» What to produce
Beginning with the line that contains "Given: Click the active 3m range button" in the material below, print each line exactly until the line that contains "Task: Click the highlighted" has been printed, then stop.

» Supplied information

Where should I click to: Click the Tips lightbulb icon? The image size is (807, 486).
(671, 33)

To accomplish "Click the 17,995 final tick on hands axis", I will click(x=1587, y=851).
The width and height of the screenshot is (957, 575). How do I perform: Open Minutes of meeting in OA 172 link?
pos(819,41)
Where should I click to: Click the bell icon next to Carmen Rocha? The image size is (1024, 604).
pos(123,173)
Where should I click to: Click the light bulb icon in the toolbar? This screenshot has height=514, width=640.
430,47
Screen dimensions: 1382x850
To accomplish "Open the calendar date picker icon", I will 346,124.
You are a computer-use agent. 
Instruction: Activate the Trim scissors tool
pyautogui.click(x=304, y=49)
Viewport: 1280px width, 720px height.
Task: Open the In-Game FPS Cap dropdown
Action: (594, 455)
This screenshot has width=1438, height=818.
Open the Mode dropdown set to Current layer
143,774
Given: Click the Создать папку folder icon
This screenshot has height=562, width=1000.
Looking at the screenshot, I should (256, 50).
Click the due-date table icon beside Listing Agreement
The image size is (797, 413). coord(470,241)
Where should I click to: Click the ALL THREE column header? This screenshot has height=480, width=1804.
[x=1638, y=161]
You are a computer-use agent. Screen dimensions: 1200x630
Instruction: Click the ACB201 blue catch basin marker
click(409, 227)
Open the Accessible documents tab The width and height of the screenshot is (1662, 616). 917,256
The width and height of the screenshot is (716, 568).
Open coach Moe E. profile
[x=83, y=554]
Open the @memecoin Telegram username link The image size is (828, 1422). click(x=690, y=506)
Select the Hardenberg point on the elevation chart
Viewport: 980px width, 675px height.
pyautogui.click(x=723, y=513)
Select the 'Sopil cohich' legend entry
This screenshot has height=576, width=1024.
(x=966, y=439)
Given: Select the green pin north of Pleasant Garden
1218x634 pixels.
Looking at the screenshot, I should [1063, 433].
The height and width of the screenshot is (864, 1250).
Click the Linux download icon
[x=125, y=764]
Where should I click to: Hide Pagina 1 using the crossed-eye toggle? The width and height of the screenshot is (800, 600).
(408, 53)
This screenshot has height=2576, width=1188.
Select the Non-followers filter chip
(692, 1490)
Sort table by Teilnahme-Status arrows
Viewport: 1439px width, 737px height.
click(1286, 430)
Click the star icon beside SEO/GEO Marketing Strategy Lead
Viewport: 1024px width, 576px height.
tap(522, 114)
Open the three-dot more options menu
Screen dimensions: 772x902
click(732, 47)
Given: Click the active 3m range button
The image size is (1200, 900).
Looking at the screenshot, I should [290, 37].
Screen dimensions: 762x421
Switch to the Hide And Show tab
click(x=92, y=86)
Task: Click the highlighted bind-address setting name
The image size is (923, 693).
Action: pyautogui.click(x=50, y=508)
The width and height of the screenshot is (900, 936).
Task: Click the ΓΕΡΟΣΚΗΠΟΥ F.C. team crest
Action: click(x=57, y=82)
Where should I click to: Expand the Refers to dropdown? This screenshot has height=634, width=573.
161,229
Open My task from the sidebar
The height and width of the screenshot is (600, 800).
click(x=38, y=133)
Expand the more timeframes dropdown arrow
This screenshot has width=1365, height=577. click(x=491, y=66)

» Solution
Given: Click the active 3m range button
The image size is (1200, 900).
Looking at the screenshot, I should [290, 37].
Screen dimensions: 762x421
Switch to the Hide And Show tab
click(x=92, y=86)
Task: Click the highlighted bind-address setting name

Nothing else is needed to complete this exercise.